# [ACTION ITEM]
It would help if you retyped the data exactly, leaving out the pictures.

# [Stored data]
····················

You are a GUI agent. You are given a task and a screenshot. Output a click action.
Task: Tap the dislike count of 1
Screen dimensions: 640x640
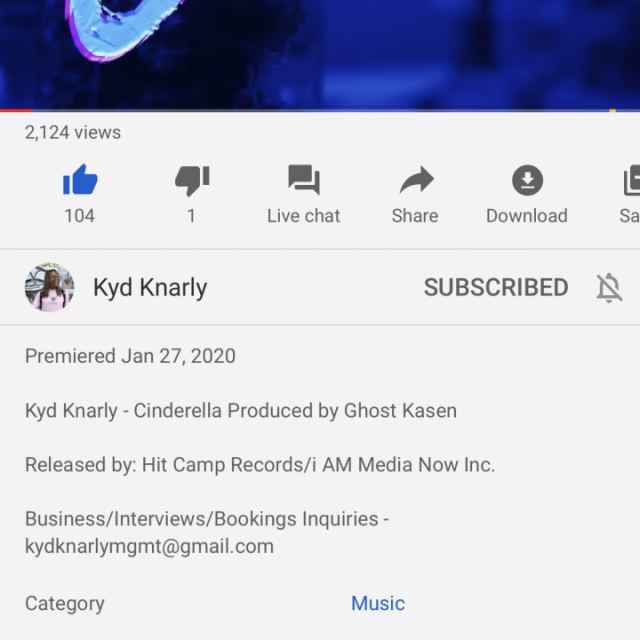[191, 216]
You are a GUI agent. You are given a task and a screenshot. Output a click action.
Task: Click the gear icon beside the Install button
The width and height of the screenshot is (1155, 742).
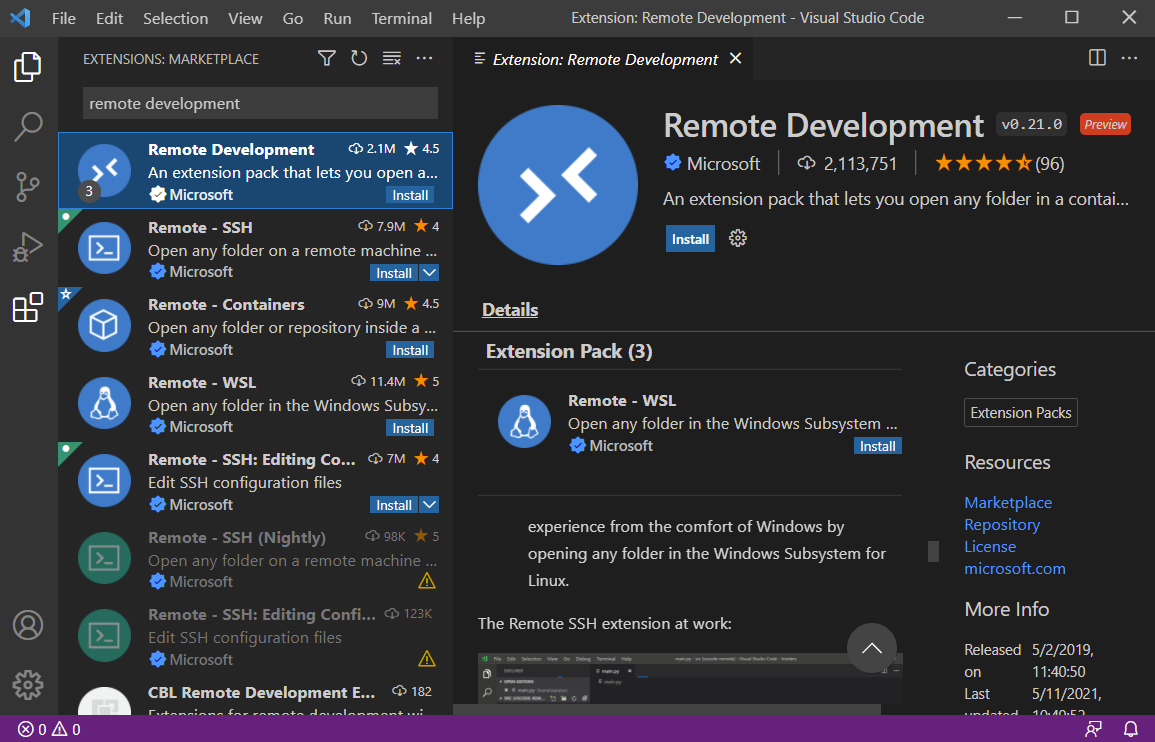pyautogui.click(x=737, y=238)
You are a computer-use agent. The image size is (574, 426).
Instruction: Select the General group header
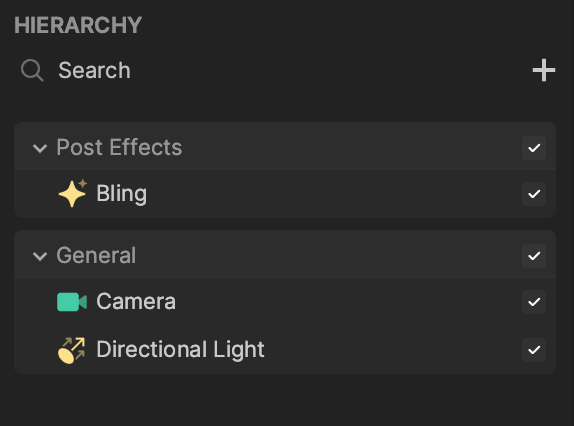285,255
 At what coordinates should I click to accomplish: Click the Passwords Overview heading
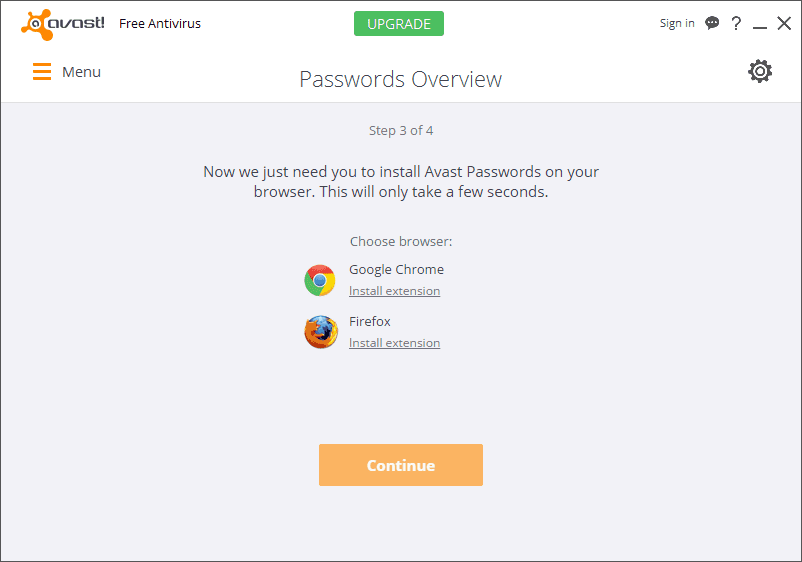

····················

# [TASK SOLUTION]
You are a GUI agent. You are given a task and a screenshot. Output a click action.
Task: Tap the dislike count of 1
Screen dimensions: 640x640
[191, 216]
You are a GUI agent. You are given a task and a screenshot. Output a click action.
Task: Click the gear icon beside the Install button
The width and height of the screenshot is (1155, 742).
pyautogui.click(x=737, y=238)
You are a computer-use agent. The image size is (574, 426).
Instruction: Select the General group header
285,255
 At what coordinates should I click to accomplish: Click the Passwords Overview heading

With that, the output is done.